New ways of analyzing and extracting useful information from these datasets are being developed within many disciplines—each with its own unique set of methods, perspectives, and problems.

What is lacking, however, is a rigorous, shared mathematical foundation that would integrate the different tools and viewpoints used by these various disciplines—so that advances in data science will be enduring and broadly available.

The goal of a new Greater Data Science Cooperative Institute at the University of Rochester and Cornell University is to develop that shared foundation, with a focus on applications in medicine and health care.

Grounding the work in medical applications “helps us ensure that the assumptions we are making about the availability and quality of data are realistic,” says principal investigator Mujdat Cetin, interim director of the Goergen Institute of Data Science at Rochester who will take over the position full time on July 1. “And it allows us to test our methodology and results with real data.”

The work, funded by National Science Foundation grants totaling $1.5 million, will involve a core group of 27 faculty members at the two institutions with expertise in electrical and computer engineering, mathematics, statistics, and computer science.

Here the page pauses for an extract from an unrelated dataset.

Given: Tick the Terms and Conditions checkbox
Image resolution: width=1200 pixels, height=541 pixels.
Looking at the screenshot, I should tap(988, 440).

The principal investigator of the Cornell team is David Matteson. Four postdoctoral researchers will also be hired.

They will work in these broad topic areas:

  • Topological data analysis
  • Data representation
  • Network and graph learning
  • Decisions, control and dynamic learning
  • Diverse and complex modalities

Beneficial applications could include ways to help researchers better track the progression of infectious diseases like COVID-19, better understand how different brain structures are related, perform improved automated analysis of medical images, and achieve more efficient compression of the data needed for analyzing hospital usage to stay within the constraints of available computational tools. An ad hoc working group created within the Greater Data Science Cooperative Institute, has just published the results of a study they performed on COVID-19 epidemiological data analysis.

The basic challenge

The “basic problem in data science is that you observe complicated, imperfect data and want to extract information from such data in a principled manner at various levels of abstraction,” Cetin says.

However, the myriad terminologies and methods used by different disciplines—and even the different focuses they bring to the challenges of data science—can sometimes become an impediment to advancing the field, Cetin says.

For example, electrical and computer engineers traditionally tackle the challenge of data analysis with detection and estimation theory, whereas a computer scientists use machine learning.

A statistician might be primarily concerned with measuring certainty and confidence in results; a computer scientist, on the other hand, might be primarily focused on developing computationally efficient algorithms to process the data.

Developing a shared foundation, Cetin says, “gives you the freedom to essentially be both rigorous from a mathematical and statistical standpoint, connected to applications in a variety of domains, but to also come up with efficient algorithms that not only give you results, but also allow you to characterize the performance and understand the limitations of those algorithms.”